Example concepts that were unmatched:
tire
Group/Group
Genus (right)
Genus "subspecies"
Genus sp. 1
salp detritus
can
wood fall experiment
Cirrata "egg"
GenusnaME

Additional filters to run on currently unmatched groups:
- Ignore non-capitalized classifications
- Set all characters to lowercase
- Ignore any characters after first space or slash

In [None]:
sorted_matches = list(matched_concepts)
sorted_matches.sort()
print(sorted_matches)

sorted_unmatched = list(unmatched_concepts)
sorted_unmatched.sort()
print(sorted_unmatched)

In [64]:
# Second-pass filter

unmatched_concepts_list = list(unmatched_concepts)
for new_concept in unmatched_concepts_list:
    # Ignore characters after space or slash
    formatted_concept = new_concept.split(" ")[0]
    formatted_concept = formatted_concept.split("/")[0]

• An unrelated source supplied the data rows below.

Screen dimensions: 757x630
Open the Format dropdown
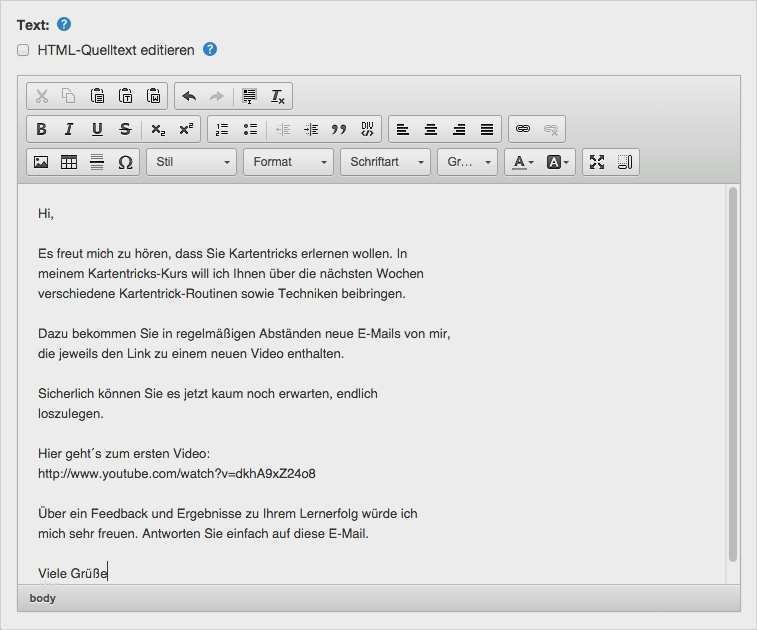click(288, 162)

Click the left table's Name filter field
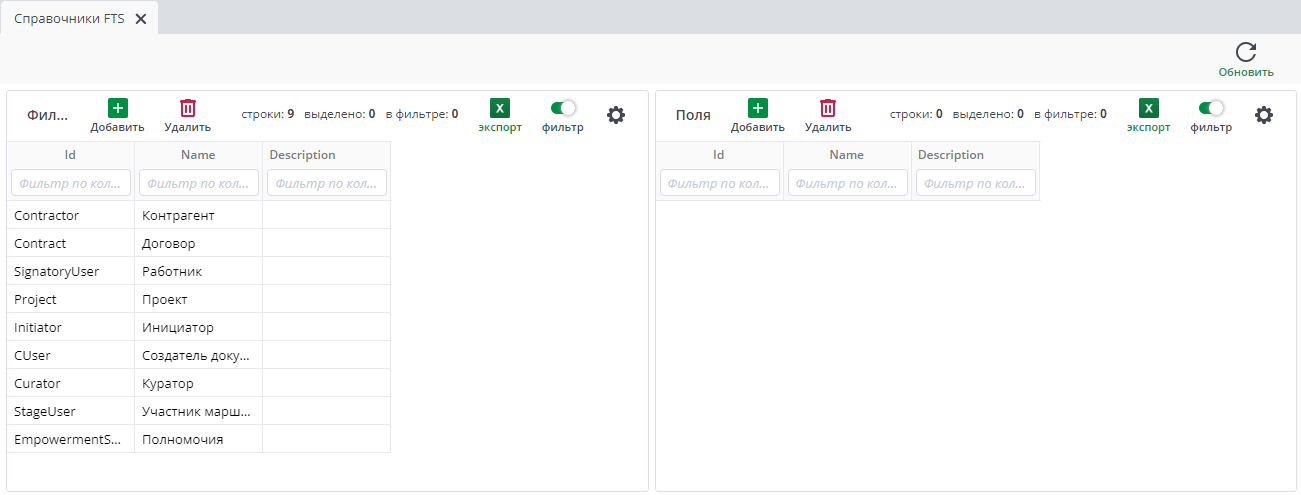(199, 183)
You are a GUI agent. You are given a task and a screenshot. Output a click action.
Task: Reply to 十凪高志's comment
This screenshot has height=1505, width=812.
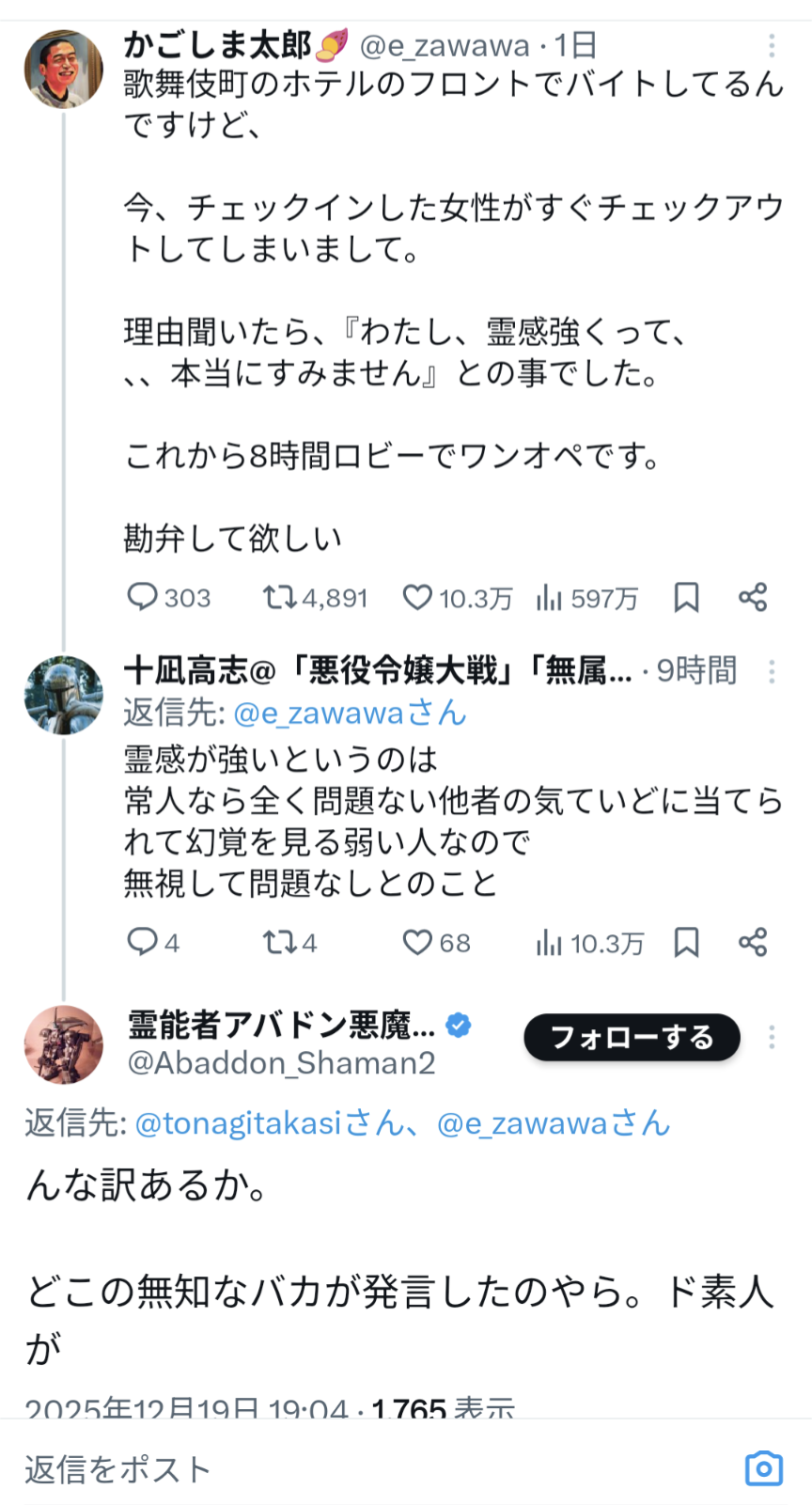(143, 942)
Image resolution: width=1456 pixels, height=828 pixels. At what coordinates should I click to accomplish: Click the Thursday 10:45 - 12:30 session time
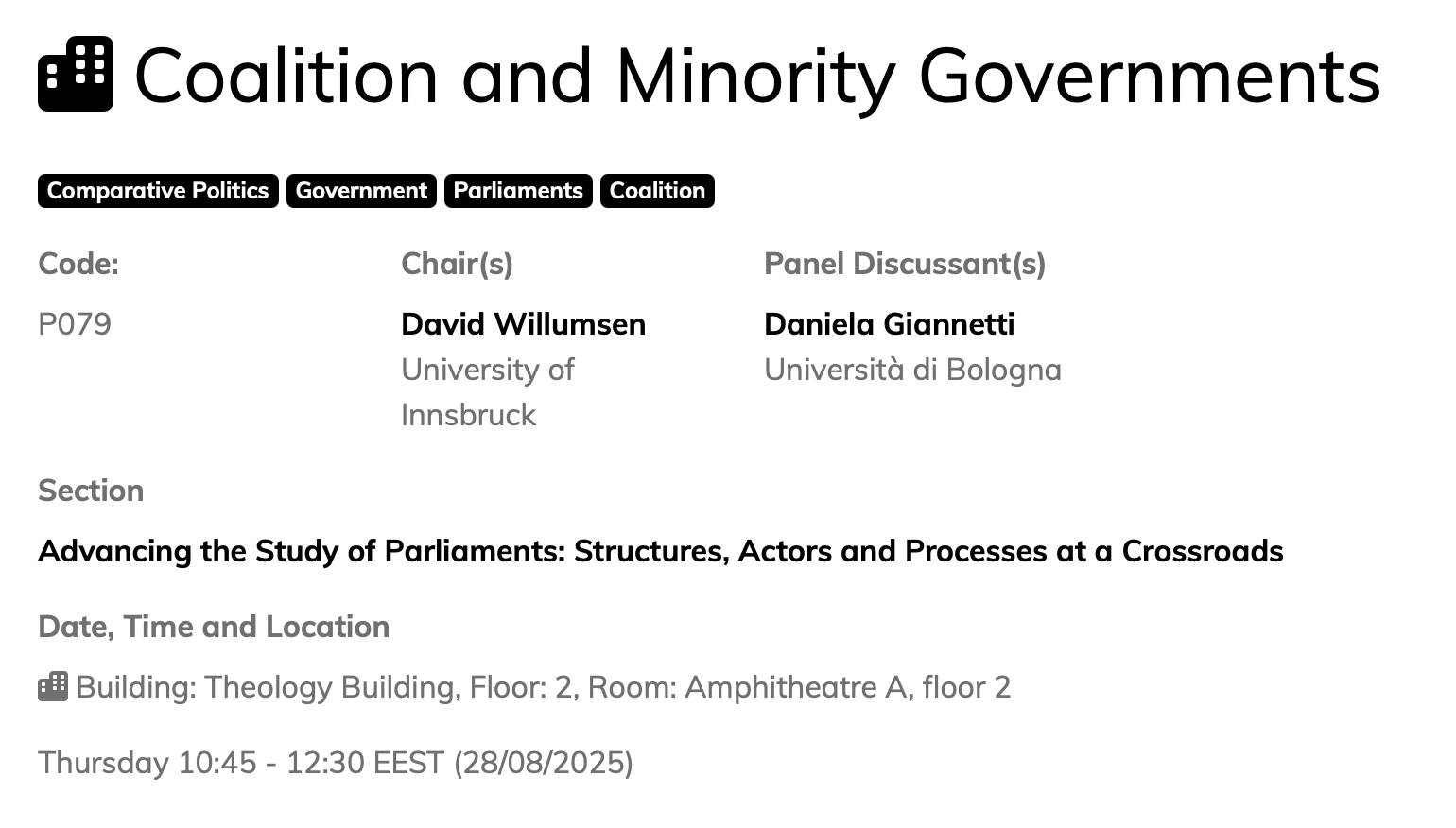tap(336, 763)
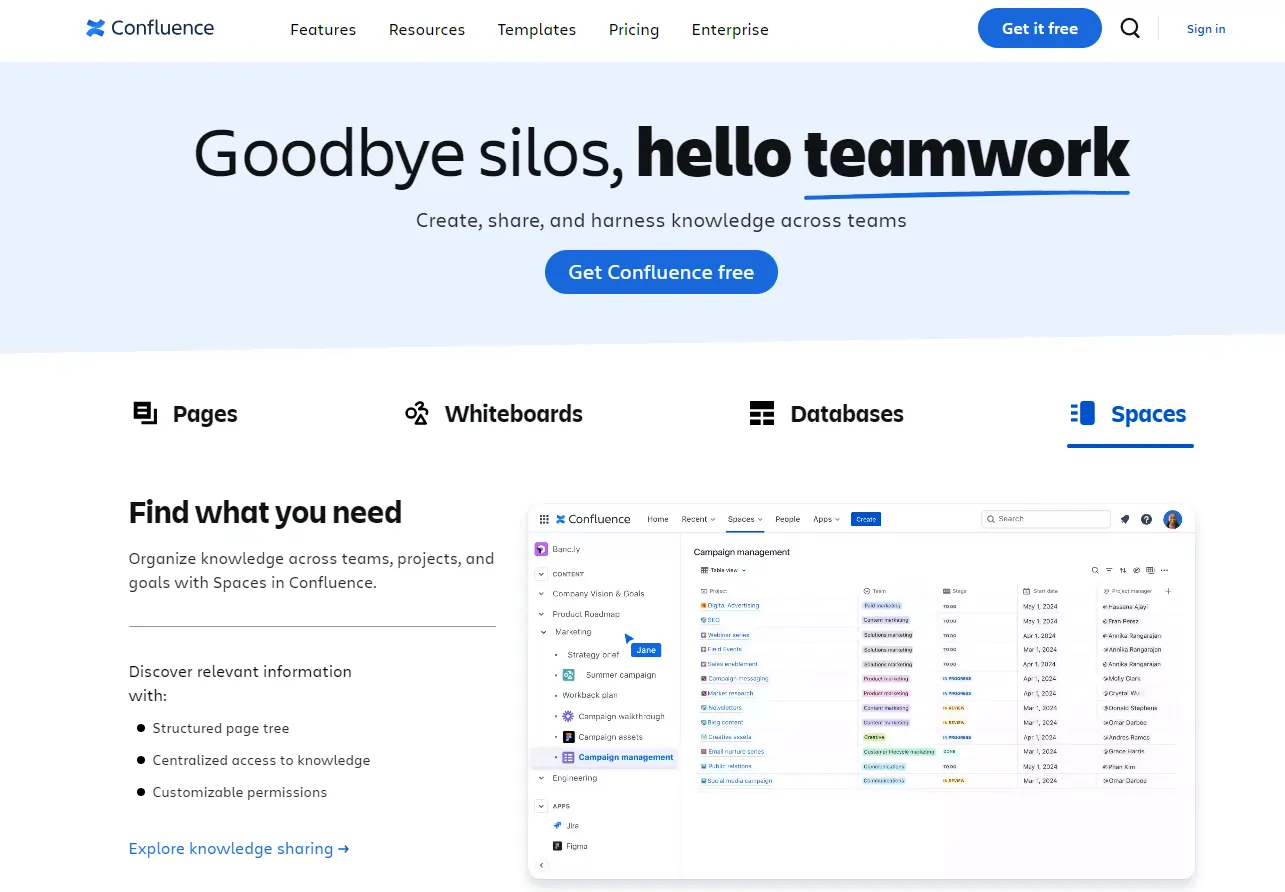The width and height of the screenshot is (1285, 892).
Task: Open search using the magnifier icon in navigation
Action: click(x=1130, y=28)
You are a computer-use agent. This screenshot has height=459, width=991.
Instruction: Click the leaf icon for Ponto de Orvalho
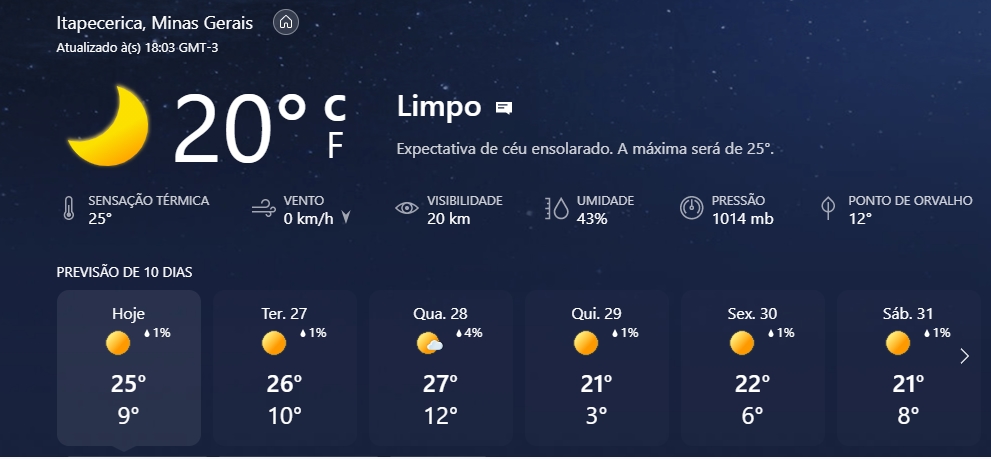(x=828, y=209)
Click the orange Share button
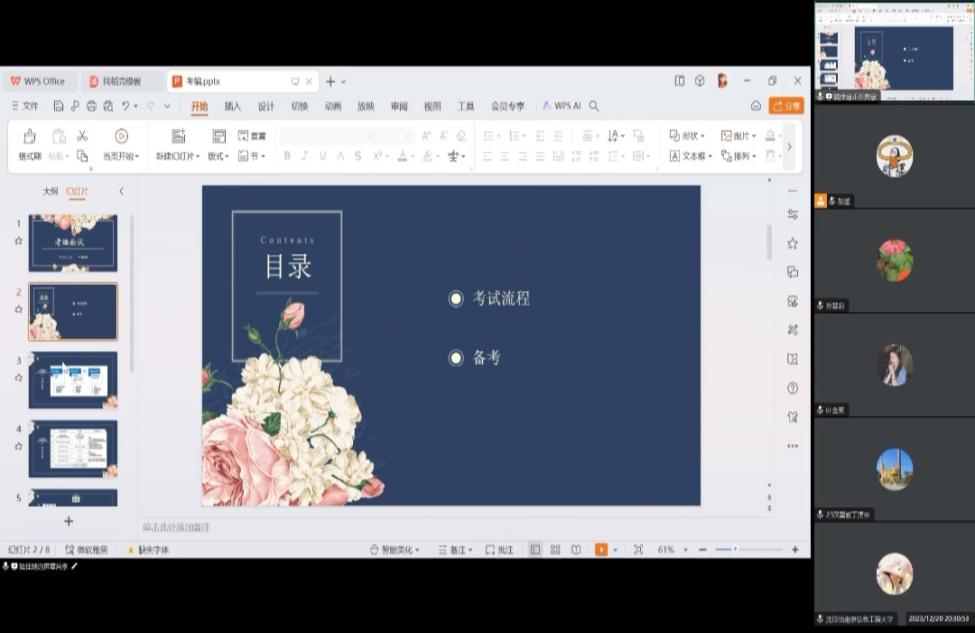975x633 pixels. (x=786, y=106)
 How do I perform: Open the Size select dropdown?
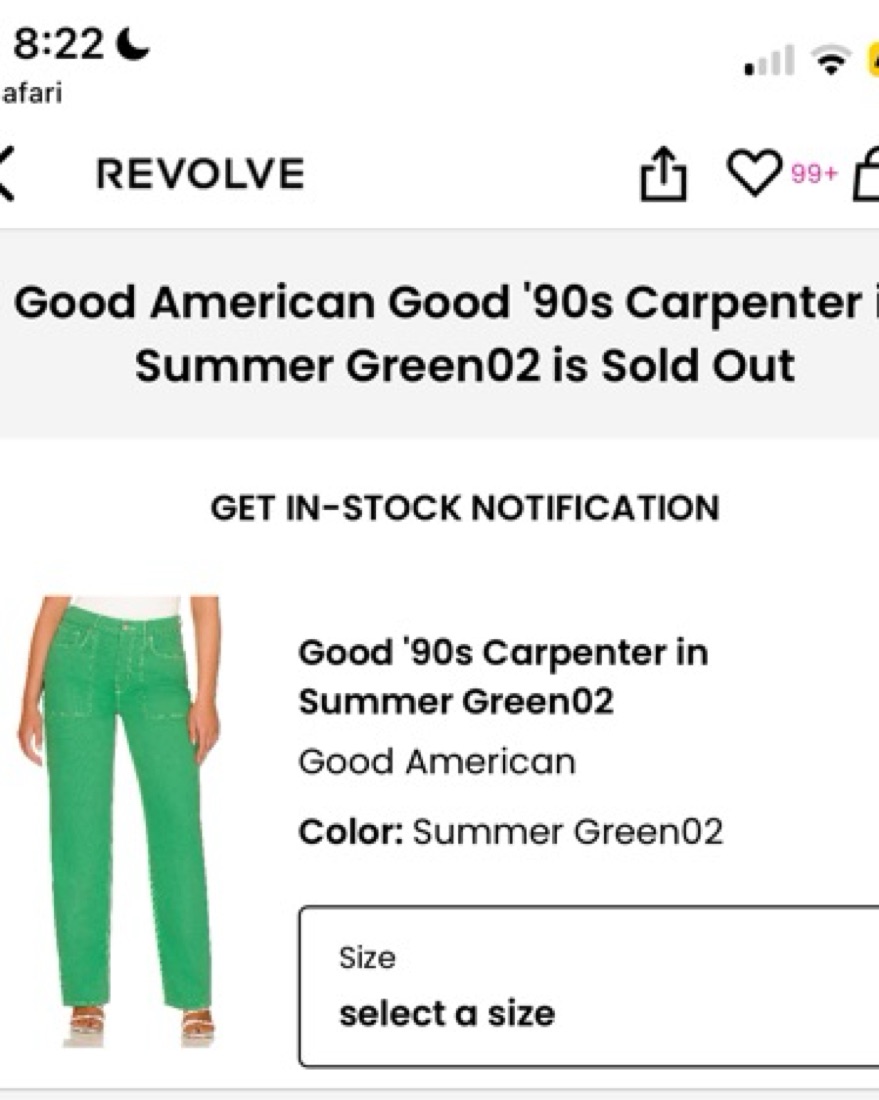click(x=589, y=987)
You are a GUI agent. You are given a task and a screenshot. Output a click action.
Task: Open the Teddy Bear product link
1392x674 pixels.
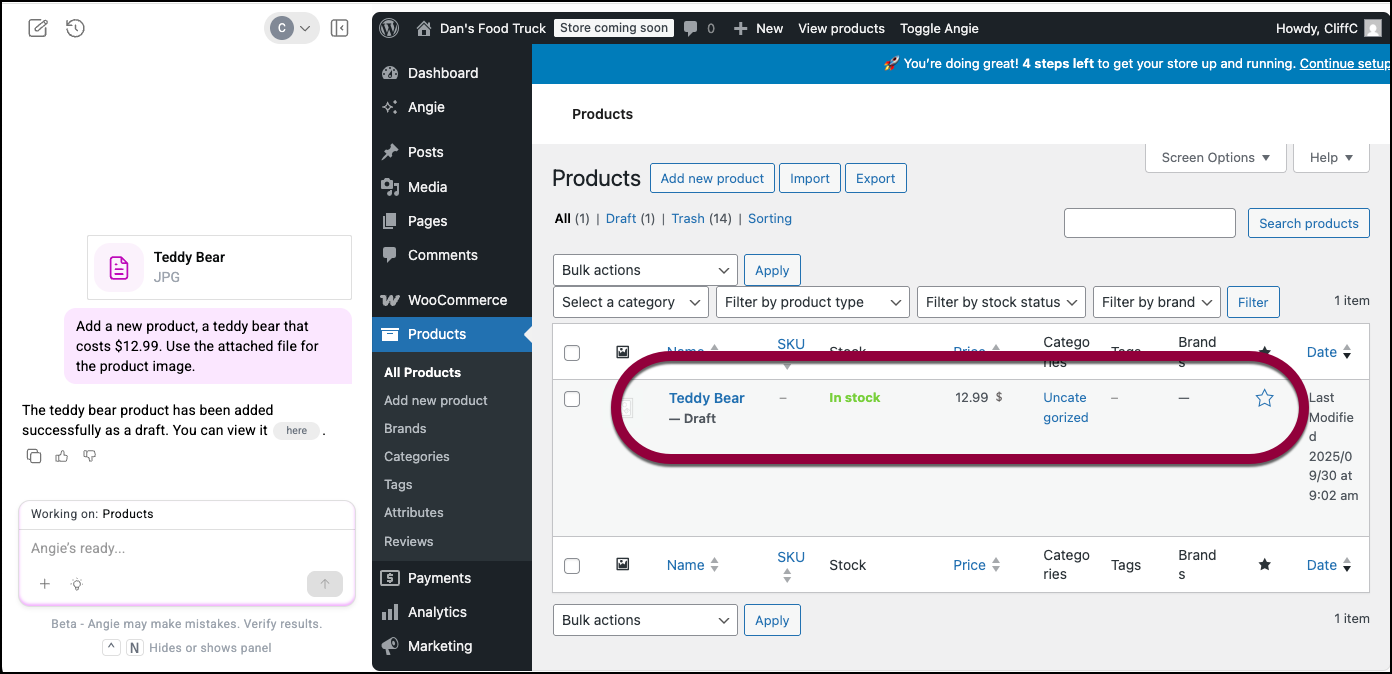tap(706, 398)
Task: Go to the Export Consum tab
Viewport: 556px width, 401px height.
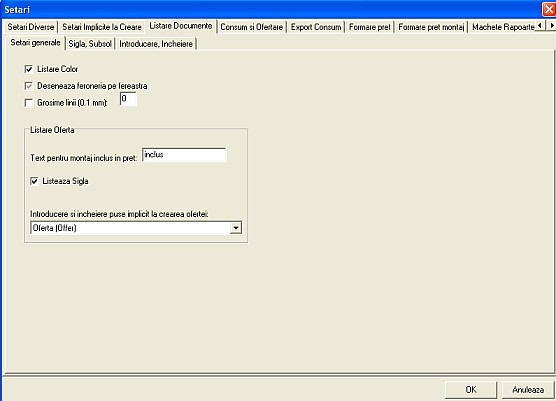Action: (x=316, y=27)
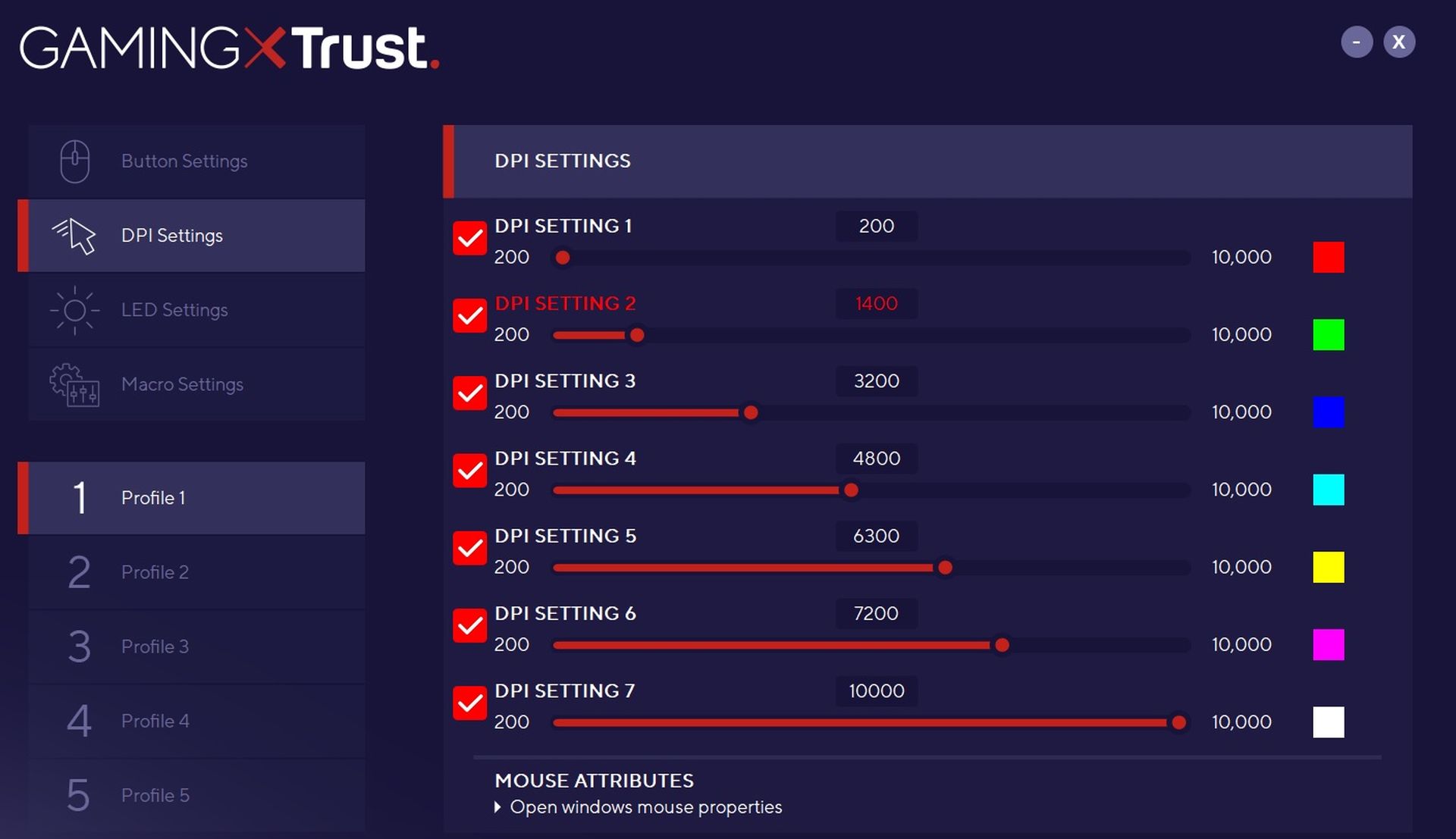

    if (formatted_concept[0].isupper()): # Check that first character is capitalized
        # Search for this term on WoRMS
        id = get_worms_id(formatted_concept)
        if (id == None):
            print("{}: NO MATCH".format(new_concept))
        else:
            print("{}: {}".format(new_concept, id))
            unmatched_concepts.remove(new_concept)
            matched_concepts.add(new_concept)
            matched_concepts_to_id[new_concept] = id
        
    else:
        print("{}: IGNORED".format(new_concept))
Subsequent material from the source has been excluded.